→ **Problem requirements**: Restate each entry exactly, without pictures.

→ **Material for this task**:
--- START ---

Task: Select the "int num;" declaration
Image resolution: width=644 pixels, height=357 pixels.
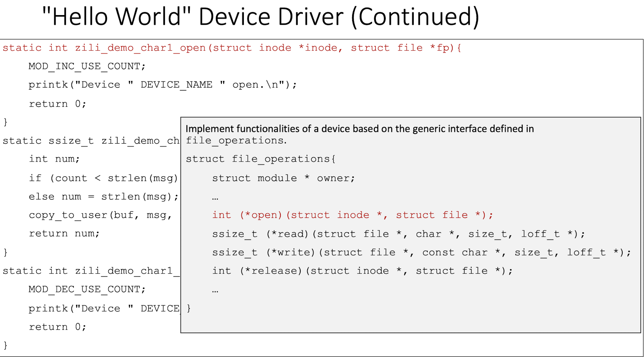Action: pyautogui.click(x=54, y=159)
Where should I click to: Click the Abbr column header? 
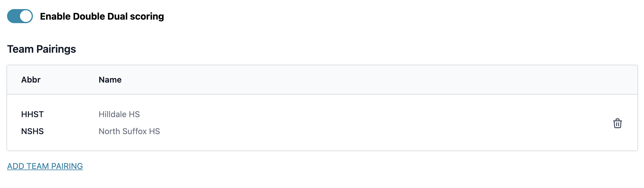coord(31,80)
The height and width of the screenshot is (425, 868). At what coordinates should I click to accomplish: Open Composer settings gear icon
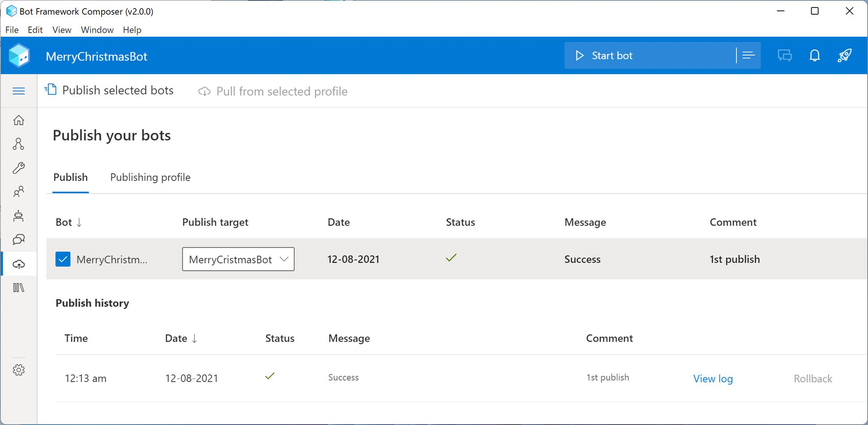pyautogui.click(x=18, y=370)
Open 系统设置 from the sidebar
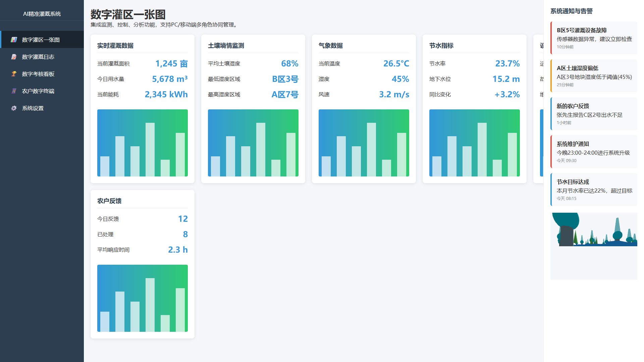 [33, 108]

--- END ---

→ **Answer box**:
Task: Select the "int num;" declaration
Image resolution: width=644 pixels, height=357 pixels.
Action: pyautogui.click(x=54, y=159)
Where should I click to: Click the Abbr column header? 
coord(31,80)
The height and width of the screenshot is (425, 868). At what coordinates should I click to accomplish: Open Composer settings gear icon
pyautogui.click(x=18, y=370)
Open 系统设置 from the sidebar
 [33, 108]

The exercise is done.